Instructions for the task >> From the data, return each line holding the word "checkbox".

Collected data:

● ● ● ● ● ● ●

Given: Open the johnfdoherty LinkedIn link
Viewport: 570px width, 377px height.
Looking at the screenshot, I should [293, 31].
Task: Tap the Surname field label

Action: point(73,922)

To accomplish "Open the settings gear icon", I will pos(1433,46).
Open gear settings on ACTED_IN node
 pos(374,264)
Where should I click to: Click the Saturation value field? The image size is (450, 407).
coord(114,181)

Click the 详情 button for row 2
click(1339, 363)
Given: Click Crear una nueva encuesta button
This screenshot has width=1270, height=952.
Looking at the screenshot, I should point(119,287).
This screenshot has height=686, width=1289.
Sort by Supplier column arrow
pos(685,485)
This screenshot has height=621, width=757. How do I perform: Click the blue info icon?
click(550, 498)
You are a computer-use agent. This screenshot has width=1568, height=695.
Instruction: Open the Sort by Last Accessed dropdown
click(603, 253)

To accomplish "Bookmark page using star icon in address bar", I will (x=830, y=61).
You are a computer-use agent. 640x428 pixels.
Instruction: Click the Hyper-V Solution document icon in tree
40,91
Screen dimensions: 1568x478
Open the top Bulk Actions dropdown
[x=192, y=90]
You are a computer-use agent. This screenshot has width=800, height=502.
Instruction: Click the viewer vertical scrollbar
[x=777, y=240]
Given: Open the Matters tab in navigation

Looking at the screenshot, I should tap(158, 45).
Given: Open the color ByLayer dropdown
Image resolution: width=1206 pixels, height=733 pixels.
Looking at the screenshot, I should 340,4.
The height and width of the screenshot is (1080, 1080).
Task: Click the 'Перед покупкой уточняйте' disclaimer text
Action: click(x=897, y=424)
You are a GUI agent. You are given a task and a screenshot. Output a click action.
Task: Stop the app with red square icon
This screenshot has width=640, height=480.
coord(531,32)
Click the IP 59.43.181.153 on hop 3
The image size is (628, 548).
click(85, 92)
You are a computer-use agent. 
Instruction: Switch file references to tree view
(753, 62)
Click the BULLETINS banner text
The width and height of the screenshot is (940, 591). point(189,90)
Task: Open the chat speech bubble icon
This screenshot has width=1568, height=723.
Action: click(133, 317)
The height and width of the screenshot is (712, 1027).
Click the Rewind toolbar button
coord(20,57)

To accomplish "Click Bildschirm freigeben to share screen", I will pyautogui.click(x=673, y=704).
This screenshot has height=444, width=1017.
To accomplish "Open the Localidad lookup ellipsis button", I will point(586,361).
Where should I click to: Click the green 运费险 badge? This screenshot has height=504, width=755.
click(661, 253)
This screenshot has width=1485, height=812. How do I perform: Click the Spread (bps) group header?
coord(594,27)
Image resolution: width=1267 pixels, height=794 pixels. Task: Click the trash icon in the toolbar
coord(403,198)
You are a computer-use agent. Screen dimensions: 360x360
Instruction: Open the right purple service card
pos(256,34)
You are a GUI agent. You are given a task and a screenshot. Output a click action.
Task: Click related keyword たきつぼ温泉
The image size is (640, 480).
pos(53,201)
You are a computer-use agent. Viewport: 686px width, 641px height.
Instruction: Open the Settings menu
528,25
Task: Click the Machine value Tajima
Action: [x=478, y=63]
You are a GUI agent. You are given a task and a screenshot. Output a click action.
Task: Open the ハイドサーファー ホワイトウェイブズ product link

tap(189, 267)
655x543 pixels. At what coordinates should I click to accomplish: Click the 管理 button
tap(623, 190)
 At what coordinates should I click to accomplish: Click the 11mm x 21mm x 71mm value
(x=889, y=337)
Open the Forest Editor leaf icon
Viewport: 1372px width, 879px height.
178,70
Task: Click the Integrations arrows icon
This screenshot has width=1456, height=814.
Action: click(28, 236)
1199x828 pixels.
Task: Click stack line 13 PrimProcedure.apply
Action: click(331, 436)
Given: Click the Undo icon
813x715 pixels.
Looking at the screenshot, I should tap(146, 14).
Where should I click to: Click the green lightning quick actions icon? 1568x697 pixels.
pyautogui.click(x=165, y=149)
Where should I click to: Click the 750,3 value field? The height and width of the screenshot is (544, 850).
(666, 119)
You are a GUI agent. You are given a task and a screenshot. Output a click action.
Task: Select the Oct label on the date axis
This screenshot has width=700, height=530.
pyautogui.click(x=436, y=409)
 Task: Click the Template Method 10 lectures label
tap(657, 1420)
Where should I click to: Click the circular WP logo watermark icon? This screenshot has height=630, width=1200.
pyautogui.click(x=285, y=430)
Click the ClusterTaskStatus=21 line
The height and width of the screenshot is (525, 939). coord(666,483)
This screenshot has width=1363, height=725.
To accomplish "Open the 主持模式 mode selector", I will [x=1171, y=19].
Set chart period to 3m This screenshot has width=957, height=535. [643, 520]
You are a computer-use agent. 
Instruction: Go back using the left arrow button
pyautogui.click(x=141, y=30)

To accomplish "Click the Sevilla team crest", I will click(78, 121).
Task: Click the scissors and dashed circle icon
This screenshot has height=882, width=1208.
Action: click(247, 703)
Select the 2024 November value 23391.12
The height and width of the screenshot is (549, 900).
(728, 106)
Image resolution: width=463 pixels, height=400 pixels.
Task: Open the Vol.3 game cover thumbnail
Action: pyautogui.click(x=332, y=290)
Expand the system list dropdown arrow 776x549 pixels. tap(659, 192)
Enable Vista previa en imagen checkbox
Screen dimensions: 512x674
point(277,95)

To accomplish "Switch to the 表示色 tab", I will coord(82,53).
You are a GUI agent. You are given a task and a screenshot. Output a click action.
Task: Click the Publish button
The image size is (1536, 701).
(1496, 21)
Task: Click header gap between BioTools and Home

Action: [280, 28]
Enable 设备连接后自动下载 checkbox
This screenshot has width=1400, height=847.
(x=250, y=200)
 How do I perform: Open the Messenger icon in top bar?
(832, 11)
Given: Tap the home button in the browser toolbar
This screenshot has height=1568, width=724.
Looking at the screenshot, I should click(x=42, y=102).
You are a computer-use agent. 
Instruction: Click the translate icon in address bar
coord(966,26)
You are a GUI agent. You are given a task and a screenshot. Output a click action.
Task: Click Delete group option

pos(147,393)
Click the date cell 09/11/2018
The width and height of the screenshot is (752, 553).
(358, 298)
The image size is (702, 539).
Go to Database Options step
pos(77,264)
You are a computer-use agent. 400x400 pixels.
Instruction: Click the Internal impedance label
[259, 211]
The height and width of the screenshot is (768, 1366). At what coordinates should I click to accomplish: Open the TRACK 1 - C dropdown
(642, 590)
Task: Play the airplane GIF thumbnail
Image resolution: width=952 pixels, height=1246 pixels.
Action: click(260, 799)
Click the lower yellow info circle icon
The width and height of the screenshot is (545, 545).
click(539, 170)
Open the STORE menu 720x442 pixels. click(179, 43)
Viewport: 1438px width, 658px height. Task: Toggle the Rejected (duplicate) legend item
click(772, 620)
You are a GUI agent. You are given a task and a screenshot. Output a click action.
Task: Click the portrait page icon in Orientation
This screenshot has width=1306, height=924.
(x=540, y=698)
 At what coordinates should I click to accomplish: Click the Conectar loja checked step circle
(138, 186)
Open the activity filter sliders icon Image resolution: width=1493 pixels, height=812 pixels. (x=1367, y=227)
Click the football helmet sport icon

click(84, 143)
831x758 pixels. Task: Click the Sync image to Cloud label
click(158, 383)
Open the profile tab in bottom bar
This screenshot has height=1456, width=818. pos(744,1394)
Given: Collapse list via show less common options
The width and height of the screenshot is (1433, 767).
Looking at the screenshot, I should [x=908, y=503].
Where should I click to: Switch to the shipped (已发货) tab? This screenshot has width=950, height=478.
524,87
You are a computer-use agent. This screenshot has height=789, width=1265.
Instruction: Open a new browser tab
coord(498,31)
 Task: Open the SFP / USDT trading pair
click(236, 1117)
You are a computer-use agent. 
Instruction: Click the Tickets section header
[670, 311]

● ● ● ● ● ● ●

Result of the task >>
Enable Vista previa en imagen checkbox
Enable 设备连接后自动下载 checkbox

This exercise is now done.